* [GIVEN TEXT]
Brian Thomas Wenzel (born 24 May 1929) is an Australian former actor, comedian, director and singer. He has been in the entertainment business for 75 years, including circus, stage, television and film (including made for TV movies and theatrical release films).
 
After numerous character roles in Crawford Productions serials and films and after appearing in serial Certain Women, he was cast in the permanent  role  of Sgt. Frank Gilroy, he played from 1981 and 1993.
 
He had a small role in 1995 in serial Neighbours as Gordon "Flakey the Clown" Orchard. He was also briefly a cast member of Rove Live in 2009.

* [WHAT NEEDS TO BE DONE]
Retype part of the Brian Wenzel biography word for word, starting with "Brian Thomas Wenzel" and going on through "theatrical release films).".

* [RECORD EXCERPTS]
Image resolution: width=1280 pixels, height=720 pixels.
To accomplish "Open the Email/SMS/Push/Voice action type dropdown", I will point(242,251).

...

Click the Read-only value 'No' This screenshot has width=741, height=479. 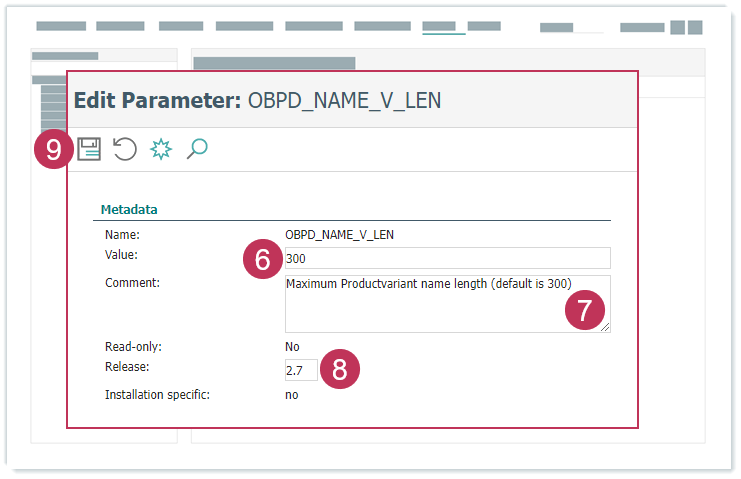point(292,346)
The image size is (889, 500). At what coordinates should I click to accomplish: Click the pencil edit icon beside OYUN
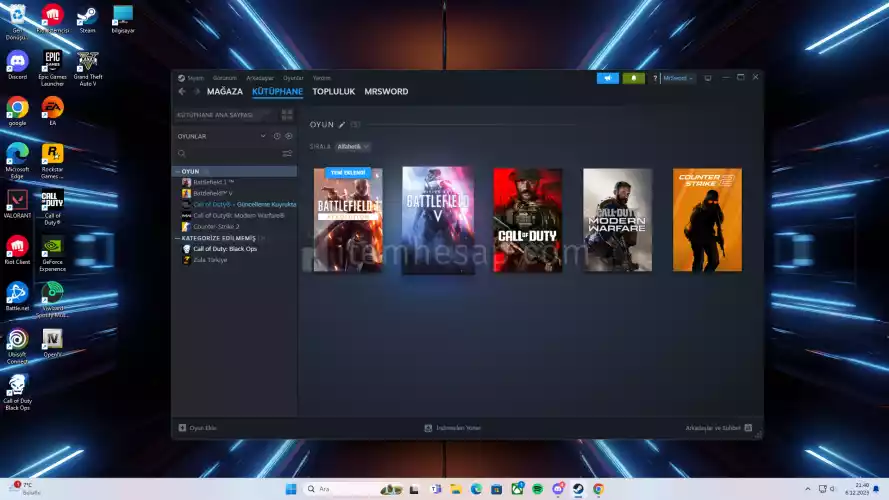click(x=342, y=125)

* [SOLUTION FOR THIS PROBLEM]
Brian Thomas Wenzel (born 24 May 1929) is an Australian former actor, comedian, director and singer. He has been in the entertainment business for 75 years, including circus, stage, television and film (including made for TV movies and theatrical release films).